I happened upon The Jewish Cardinal (a.k.a. Le métis de Dieu) at my library and am so glad I did. It’s the story of Jean-Marie Aaron Lustiger, the son of Polish-Jewish immigrants who converted to Catholicism as a boy during WWII. His mother was killed at Auschwitz and though his father isn’t religious, he’s hurt by his son’s conversion and later decision to become a priest.
As the movie starts, Pope John Paul II soon makes Lustiger a bishop and soon a cardinal. Lustiger is real, someone whom people can relate to. He shakes things up and causes turbulence but eventually people see he’s right.
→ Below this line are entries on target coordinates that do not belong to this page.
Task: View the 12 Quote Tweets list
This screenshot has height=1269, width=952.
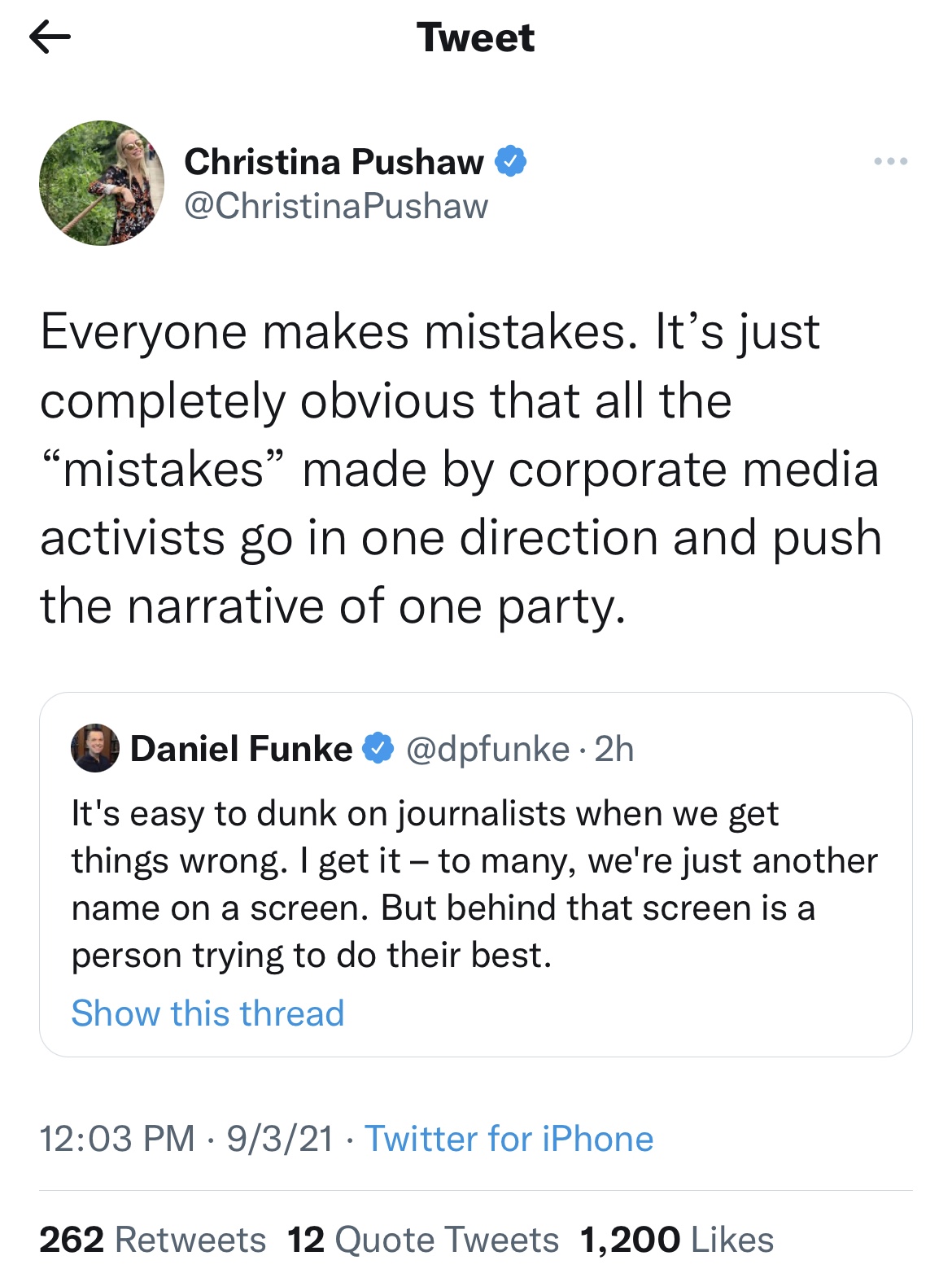Action: click(x=423, y=1240)
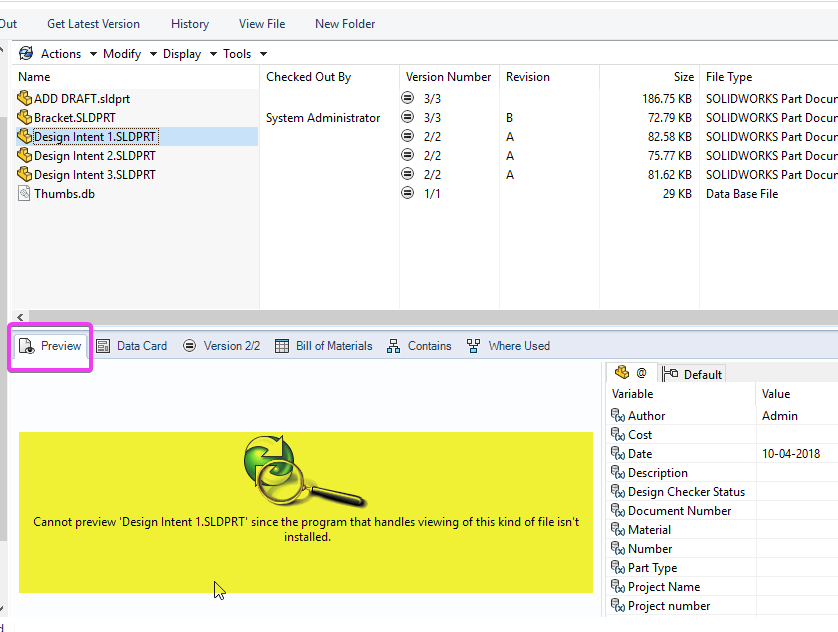Click the Where Used icon
This screenshot has height=632, width=838.
pos(473,346)
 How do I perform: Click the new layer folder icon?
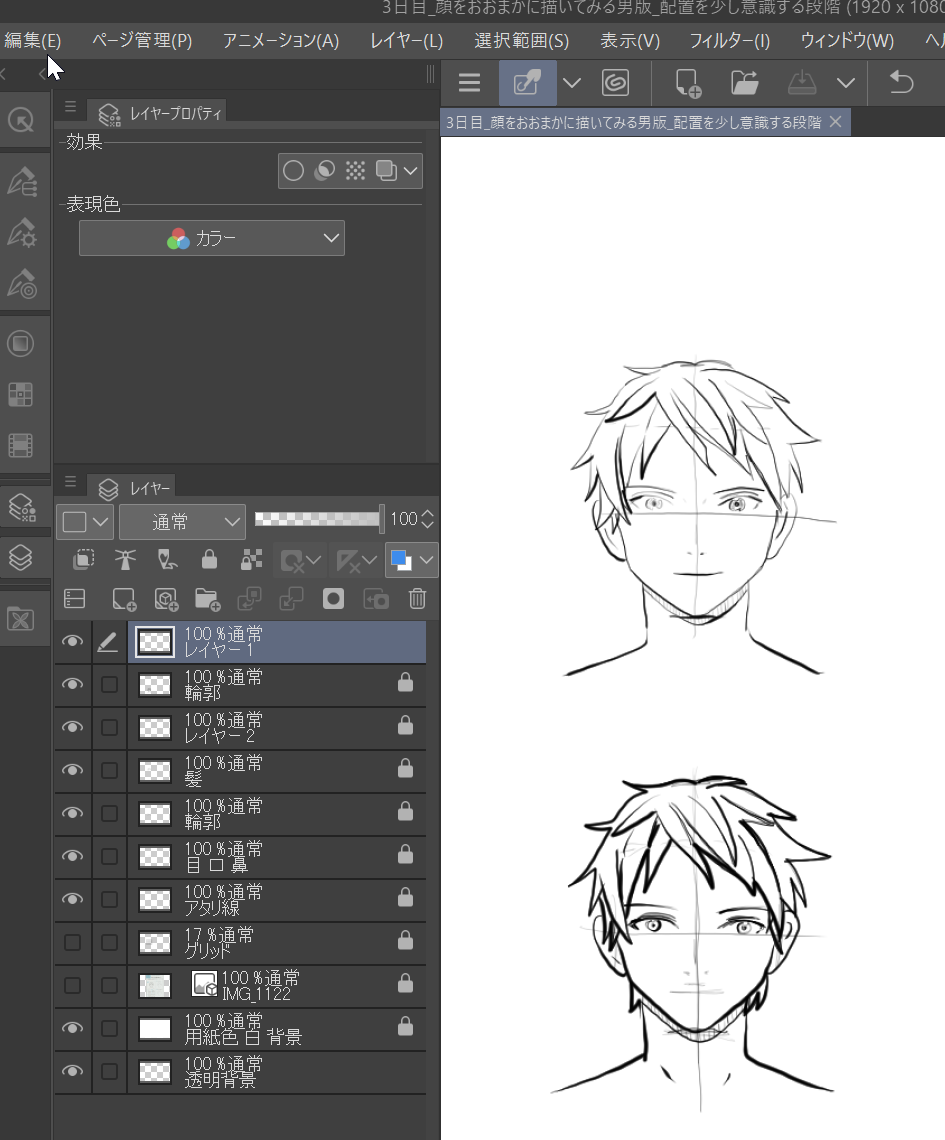click(x=207, y=599)
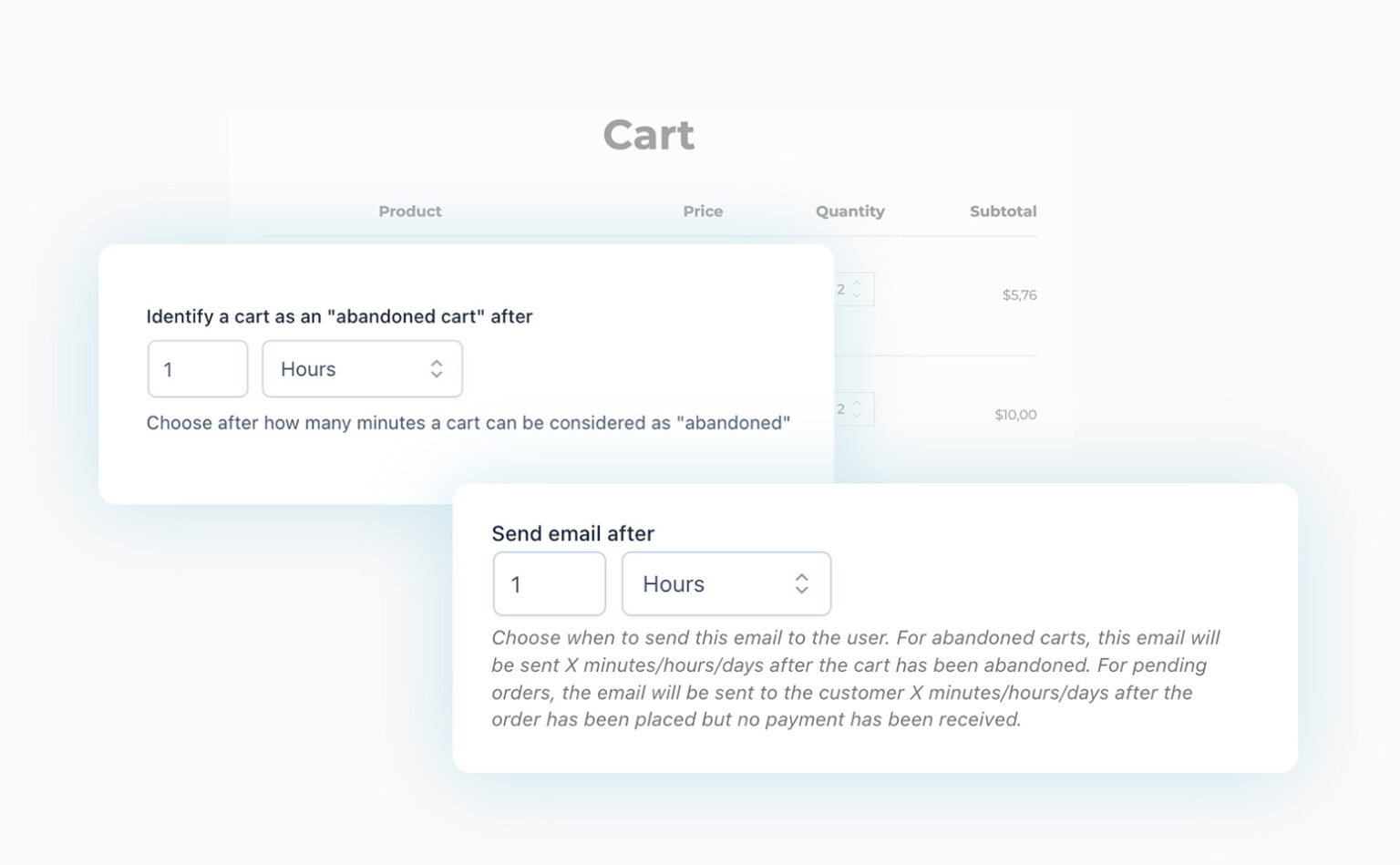
Task: Click the up arrow on the $5,76 item quantity
Action: [857, 284]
For example, early on he sees that the church needs to reach people via mass communication and he starts an archdiocese radio station which he himself broadcasts from.
He also doesn’t like when his Jewish origins are written about as a gimmick or when he’s asked by a high ranking rabbi to deny his Jewish identity.
He often meets with John Paul II in the ’80s when the pope is fairly new. They understand each other and he earns the pope’s respect.
When it’s learned that Carmelite nuns have made a convent in Auschwitz, Lustiger becomes something of a mediator and possible pawn in a conflict that’s both political and religious. He’s savvy enough to broker a fair resolution, but gets betrayed.
The acting is stellar with Lustiger (played by Laurent Lucas) and the actother cast members turning in bold, believable performances. The actor who played JPII carried off the role with great credibility. (He’s not perfect.) The film’s never hokey or preachy, just real and compelling. I’m so glad the intriguing name called to me.